Traditional leadership models judge potential leaders based on their knowledge and skills from within a particular company. But one company’s top leader can just as easily be another’s failure. Each business has its own personality and no business culture or hierarchy will be the same, requiring individual approaches to leadership. Simply taking one leader and placing them in a new company does not mean they will have the same success.
It is important then to evaluate and select leaders with a more holistic approach which combines cultural and socio-economic contexts, something which the constricted focus of evaluation based solely on individual characteristics ignores.
There has been recognition of the changing leadership qualities within the HR industry in recent months. The latest CIPD Global Leadership forecast identified the top three leadership skills needed in the UK as driving and managing change (69%), making difficult decisions (34%) and executing organisational strategy (32%). When you compare this to 2008 where growth, customer service improvements and developing business strategy were the key leadership requirements, the changing needs become more apparent.
As this need for a more holistic approach has gained pace, cultural fit has grown to be a key assessment value, with learning agility becoming one of the most important competencies for the next decade.
Assessing candidates' cultural fit
Before you can begin to assess a candidate’s cultural fit or define the qualities for job specifications, you need to clarify what the current business culture is and where you want to be. In turbulent times such as these, a regular review of your culture and business objectives is crucial.
There are several tools on the market which allow you to assess internal culture, such as cultural alignment indicators. Using these tools it is possible to identify the particular cultural gaps in the organisation which need to be filled to move the organisation into the desired positioning.
Once the gaps have been identified, the context a leader must work in can be defined, including the impacts of external conditions, the business strategy and the internal culture. This can then feed into the job specification and candidate assessment.
How to assess leadership
Assessing the more qualitative merits of a leader isn’t an exact science, but it is possible. At A&DC we use a model of five key attributes (LIVED) to asses a candidate’s cultural fit:
- Learning agility – applying experience to new situations
- Intelligence – academic or technical capabilities
- Values – or a persons’ characteristics
- Emotion – the ability to manage emotions and those of others
- Drive – inspiring action
While each of these attributes have their own level of importance, it is the learning agility aspect which integrates and governs the way the five core elements work. A person’s learning agility can have an impact on and change each of the values in our model, making it the most valuable quality in a business to evaluate.
As each of these LIVED components are so different, we use a variety of assessment methods to ensure a more comprehensive and robust process.
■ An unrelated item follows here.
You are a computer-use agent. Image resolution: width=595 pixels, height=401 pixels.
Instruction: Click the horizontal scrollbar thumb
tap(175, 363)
For example, ability testing is great for the ‘Intelligence’ component, but not necessarily for the’ Learning Agility’ component, where Deep Dive Interview tools or 360°. Feedback are more appropriate.
In any recruitment process you always hope there will be that one stand-out candidate with all the qualities you desire, but in reality the likelihood of finding such a person is slim. Instead, training is considered for those candidates with the most potential to improve any weaker skills.
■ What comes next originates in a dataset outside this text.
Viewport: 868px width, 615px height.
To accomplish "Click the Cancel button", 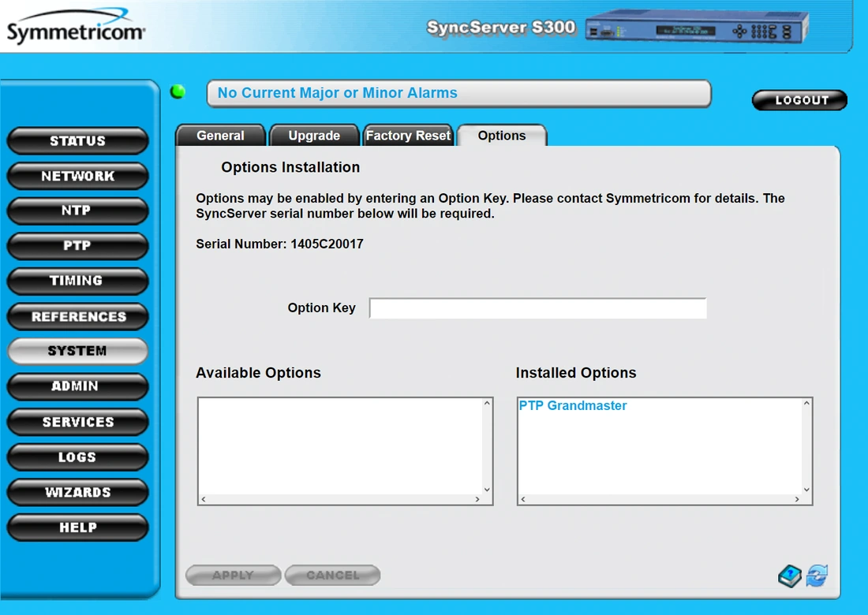I will click(332, 576).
It is important to mention then, when choosing a leader, that it is almost impossible to teach learning agility – you’re either simply born with it, or learn through your own experiences. Other areas though, such as Drive and Intelligence, are much easier to progress through training and development programmes.
Securing leaders of the future
It is the leadership qualities of staff which will set an organisation apart from the competition, and given the current high levels of economic uncertainty, the debate on the concept of learning agility is likely to continue.
As the pressure on businesses continues, choosing the right leaders for the job is now more crucial than ever.